Multi-mode resistive switching behaviors induced by modifying Ti interlayer thickness and operation scheme

To overcome the practical issues existed in RRAMs application, complementary resistive switching (CRS) and self-compliance effect are investigated to alleviate sneak current issue and avoid external compliance current (Icomp), respectively. It is remarkable that the two resistive switching (RS) behaviors are attempted to achieve in the same system of Pt/HfO2(7.5−x)/Ti(2x)/HfO2(7.5−x)/Pt (x = 0, 2.5, 3.5 nm) device fabricated by magnetron sputtering, i.e., multi-mode resistive switching behaviors are modulated by varying Ti interlayer thickness and operation scheme, such as initial Icomp and applied voltage during reset switching.
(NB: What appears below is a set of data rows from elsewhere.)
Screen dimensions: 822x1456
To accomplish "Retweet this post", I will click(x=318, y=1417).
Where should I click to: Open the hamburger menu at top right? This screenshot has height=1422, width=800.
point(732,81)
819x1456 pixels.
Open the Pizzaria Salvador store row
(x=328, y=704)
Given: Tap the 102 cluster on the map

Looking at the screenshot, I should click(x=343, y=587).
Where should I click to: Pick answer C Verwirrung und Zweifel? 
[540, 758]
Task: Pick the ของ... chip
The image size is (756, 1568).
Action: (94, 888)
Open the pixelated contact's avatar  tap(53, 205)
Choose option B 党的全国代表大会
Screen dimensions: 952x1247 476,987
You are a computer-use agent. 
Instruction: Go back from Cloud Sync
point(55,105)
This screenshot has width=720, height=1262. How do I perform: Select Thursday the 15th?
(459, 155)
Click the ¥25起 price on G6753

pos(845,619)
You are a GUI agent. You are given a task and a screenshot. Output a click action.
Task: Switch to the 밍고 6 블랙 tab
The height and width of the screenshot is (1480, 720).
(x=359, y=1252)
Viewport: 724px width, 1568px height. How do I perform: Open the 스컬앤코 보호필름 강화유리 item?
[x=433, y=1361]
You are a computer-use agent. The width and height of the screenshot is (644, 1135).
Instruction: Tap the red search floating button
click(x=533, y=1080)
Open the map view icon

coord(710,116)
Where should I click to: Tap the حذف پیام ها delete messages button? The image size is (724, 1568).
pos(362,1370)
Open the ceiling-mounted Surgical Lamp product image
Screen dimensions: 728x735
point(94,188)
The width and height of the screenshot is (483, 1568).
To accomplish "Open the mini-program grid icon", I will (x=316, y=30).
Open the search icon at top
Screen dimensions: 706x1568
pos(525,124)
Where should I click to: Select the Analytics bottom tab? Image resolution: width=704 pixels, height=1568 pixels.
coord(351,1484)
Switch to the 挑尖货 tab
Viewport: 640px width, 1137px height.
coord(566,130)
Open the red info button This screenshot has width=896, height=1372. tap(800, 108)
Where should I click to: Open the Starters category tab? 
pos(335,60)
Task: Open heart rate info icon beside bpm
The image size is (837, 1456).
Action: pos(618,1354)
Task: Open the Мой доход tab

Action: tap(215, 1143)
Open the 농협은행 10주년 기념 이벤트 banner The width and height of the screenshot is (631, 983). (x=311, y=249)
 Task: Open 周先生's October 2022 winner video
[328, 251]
As indicated by the results, typical bipolar resistive switching (BRS) and CRS behaviors exhibit in Pt/HfO2(∼4 nm)/Ti(∼7 nm)/HfO2(∼4 nm)/Pt devices, and self-compliance effect appears in Pt/HfO2(∼5 nm)/Ti(∼5 nm)/HfO2(∼5 nm)/Pt devices. After investigated the conductive mechanisms, it is proposed adopting conceivable switching mechanism associated with the formation of oxygen vacancy (VO) and metallic conduction filament (CF) to understand CRS and self-compliance effect. The exploration of multi-mode RS behaviors paves the way to improve the flexibility and convenience of RRAMs in actual application.